Deputy was quiet, funny, passionate about his workBY FRED MANN
The Wichita Eagle
Brian Etheridge was a quiet man, but that was on the surface.
He masked an off-the-wall sense of humor that he could turn loose without warning.
Friends said he would sit quietly during a gathering, take everything in, then deliver the comment that was always perfect for the moment.
"It would be so funny and fitting," said Shara McMahon, whose husband, Shawn, went through the academy with Deputy Etheridge. McMahon said she and her husband became close friends with Deputy Etheridge and his wife, Sarah.
"Brian was a very quiet person, but away from the limelight and spectacle of society, when it was just him and his family, he was very funny," McMahon said. "He loved life."
Deputy Etheridge married his high school sweetheart, and they were a perfect couple, friends said. Nobody could imagine two people more perfectly suited for each other.
They had a 2-year-old daughter and a perfect life before them.
But on Monday, Deputy Etheridge was ambushed and shot to death while responding to a report of a theft in the 3600 block of South Rock Road. He was 26.
Sheriff Bob Hinshaw said Tuesday that Sarah Etheridge, who works at Wesley Medical Center, was in "a deep state of shock," but had her parents, brothers and sisters and Brian's family with her.
He also said those who worked closely with Deputy Etheridge "are impacted tremendously by this."
Hinshaw said a critical incident stress debriefing team, an employee assistance program and counselors are available to help those close to Etheridge.
"No matter how often you hear about it or how often you have to face the stark reality, it's something you never get over, and its something that you hope you never have to address again," Hinshaw said. "It could have been any law enforcement officer."
Hinshaw said Deputy Etheridge was passionate about his work.
"This is what he wanted to do, be a law enforcement officer and work at protecting the community. He was well respected and very much liked by the deputies he worked with and members of other agencies," Hinshaw said.
Brian Etheridge graduated from Derby High School in 2001.
During high school, he and Sarah and his brother, Eric, worked together at El Paso Animal Clinic in Derby.
Brian was the quiet one, said Angie Jones, a receptionist at the clinic.
"They were the kind of kids you hope your own turn out to be like," she said. "Nowadays it's hard to find kids like that."

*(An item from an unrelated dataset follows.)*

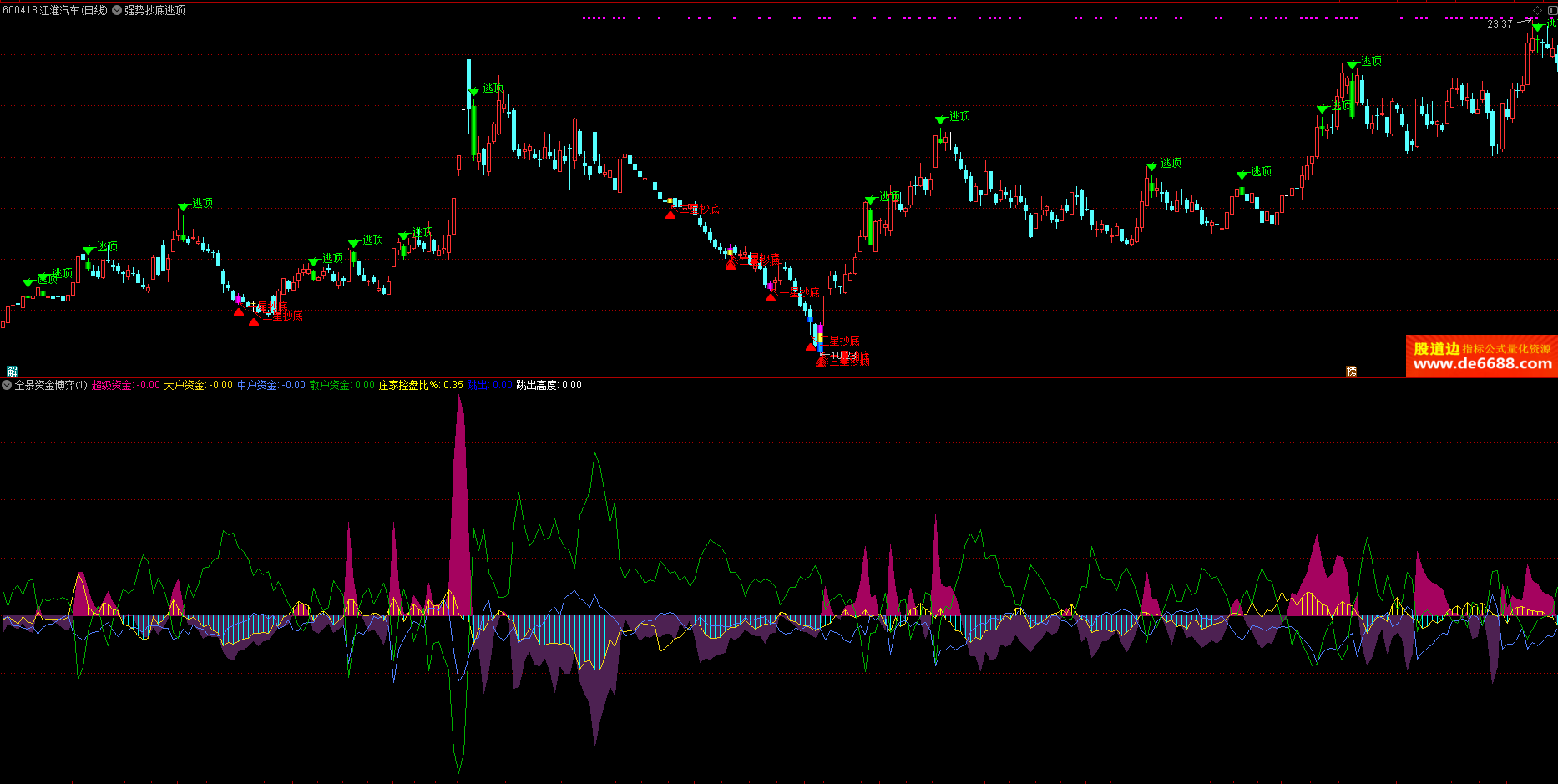Click the diamond icon at top right corner

[1538, 10]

Brian, she said, loved animals and brought a dog in with him sometimes.
"He just had a way about him," Jones said. "You just liked him."
Brian Etheridge worked at the juvenile detention facility before attending a 22-week joint training academy for police officers and sheriff's deputies.
He was in a class of seven, all extremely close, Shara McMahon said. For six months, they sweated the same sweat, did the same drills.
"It was a brotherhood," she said.
The McMahons and Etheridges and others would go out together during those days, she said. The guys played pool while the women talked.
"Brian wouldn't always chime in and laugh and joke along with the conversation," Shara McMahon said. "He'd wait and deliver some out-of -the-blue comment."
The class graduated Dec. 12. Then they had eight weeks of field training with a veteran deputy.
Deputy Etheridge was on the streets alone for perhaps seven months before he died.
Gov. Mark Parkinson said in a written statement that the shooting was a "shocking and tragic reminder of the risk that law enforcement officers face every day in serving our state — we can never thank them enough for all that they do, it truly is a debt we cannot repay.
"My thoughts and prayers are with Deputy Etheridge's family, friends and fellow officers. I join all other Kansans in mourning this incredible loss."
The funeral will be at 10 a.m. Friday at St. Peter Catholic Church in Schulte.